The Wheat Markets' Take on War
Wednesday's headlines continue to point to the high degree of uncertainty surrounding the Russia-Ukraine conflict, which involves numerous other countries. Wednesday headlines point to the U.S. taking action to have sanctions and export controls ready to impose on Russia in the event of an invasion. At the same time, another headline points to Russia's threat of retaliation should the western countries fail to implement Russia's demands involving NATO. The U.S. has delivered a written response to Russia's requests, indicating only that the demands are unreasonable.
To-date, Canada's involvement is a $120 million loan to Ukraine, while the computer networks at Global Affairs Canada faced a mysterious outage over the past weekend. A radio interview pointed to a Ukraine diplomat stating that what is needed is: 1) defensive weapons; 2) defensive weapons; and 3) defensive weapons.
What is interesting is the Wednesday reaction in the wheat markets. At the close, the three U.S. markets are down from 18 3/4 to 31 cents (March contracts), although did bounce from session lows.
Even closer to the action is the European milling wheat market, which could face a surge in export activity should shipments be affected due to a Russian invasion. This week's European Union export data shows cumulative exports up 3.9% over the same period in 2020-21, while European sources indicate this volume is understated as data from France is not up to date. There are already reports that buyers of certain commodities may be shifting some demand away from the Black Sea region, although this cannot be established in the wheat market at present.
The attached chart shows Jan. 26 trade in European milling wheat for March delivery taking back 52% of the gains realized in the first two days of this week, despite euro weakness against the U.S. dollar. Tuesday's move saw a bullish gap in trade formed, with the session's close above the contract's 50-day moving average, while facing resistance at the 61.8% retracement of the move from the November high to January low, calculated at EUR 291.73/mt. The move on Wednesday resulted in a close below the contract's 50-day moving average, while also breaching support by filling the gap formed in trade earlier in the week.

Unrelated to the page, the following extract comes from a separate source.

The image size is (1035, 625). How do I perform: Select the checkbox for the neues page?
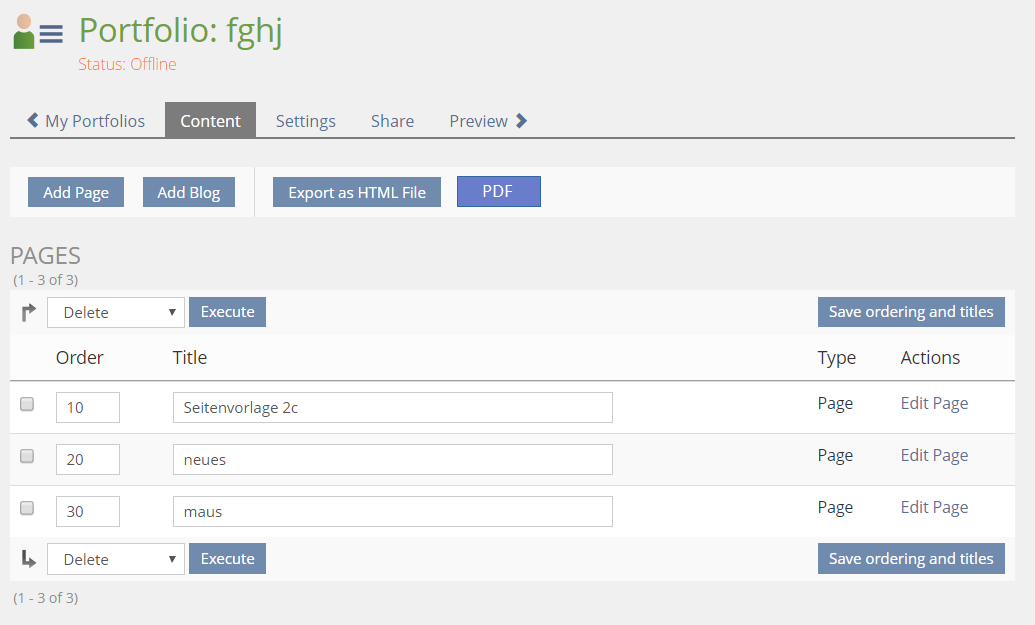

The first study shows the stochastic momentum indicators showing signs of rolling over, while failing to reach the overbought region of the chart. The lower study shows the March/May future inverse weakening slightly to EUR 2.75/mt, which has traded at a bullish inverse since Aug. 10.
It is interesting to note that while profit-taking weighed on wheat Wednesday, crude oil has reached a fresh seven-year high, a market also affected by the Russia-Ukraine turmoil.
The current conflict may or may not lead to war, although volatility is something that can be counted on.